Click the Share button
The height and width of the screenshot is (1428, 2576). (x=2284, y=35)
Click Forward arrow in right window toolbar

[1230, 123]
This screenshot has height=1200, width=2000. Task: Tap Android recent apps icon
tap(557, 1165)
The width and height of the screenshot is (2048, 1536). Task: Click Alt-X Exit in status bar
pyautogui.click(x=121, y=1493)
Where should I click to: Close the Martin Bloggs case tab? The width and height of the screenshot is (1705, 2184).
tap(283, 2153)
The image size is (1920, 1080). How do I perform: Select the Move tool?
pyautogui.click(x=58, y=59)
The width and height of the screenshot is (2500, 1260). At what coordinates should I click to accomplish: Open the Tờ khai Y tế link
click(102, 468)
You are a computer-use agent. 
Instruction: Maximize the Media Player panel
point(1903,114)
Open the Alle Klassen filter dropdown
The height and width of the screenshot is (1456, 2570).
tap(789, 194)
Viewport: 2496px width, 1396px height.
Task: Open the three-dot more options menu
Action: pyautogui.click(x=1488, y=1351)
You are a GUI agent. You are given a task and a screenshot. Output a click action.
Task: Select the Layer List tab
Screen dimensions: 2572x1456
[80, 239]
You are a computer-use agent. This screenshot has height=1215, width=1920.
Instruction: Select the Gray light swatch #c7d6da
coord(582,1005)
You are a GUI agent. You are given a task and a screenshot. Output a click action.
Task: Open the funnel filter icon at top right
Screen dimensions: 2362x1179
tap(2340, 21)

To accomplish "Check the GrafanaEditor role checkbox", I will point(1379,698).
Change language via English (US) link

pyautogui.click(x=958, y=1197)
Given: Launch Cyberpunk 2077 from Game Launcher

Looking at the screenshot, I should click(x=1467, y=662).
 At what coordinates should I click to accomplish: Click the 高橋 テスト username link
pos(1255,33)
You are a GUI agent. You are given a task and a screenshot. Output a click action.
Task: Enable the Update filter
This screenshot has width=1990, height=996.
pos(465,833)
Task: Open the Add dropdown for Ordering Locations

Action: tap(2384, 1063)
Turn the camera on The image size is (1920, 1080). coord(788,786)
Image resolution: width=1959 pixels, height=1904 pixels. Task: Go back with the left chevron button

# ASSIGNMENT
Give the count, and only the count, of lines in these records that hold the string "computer".

# EXERCISE ANSWER
2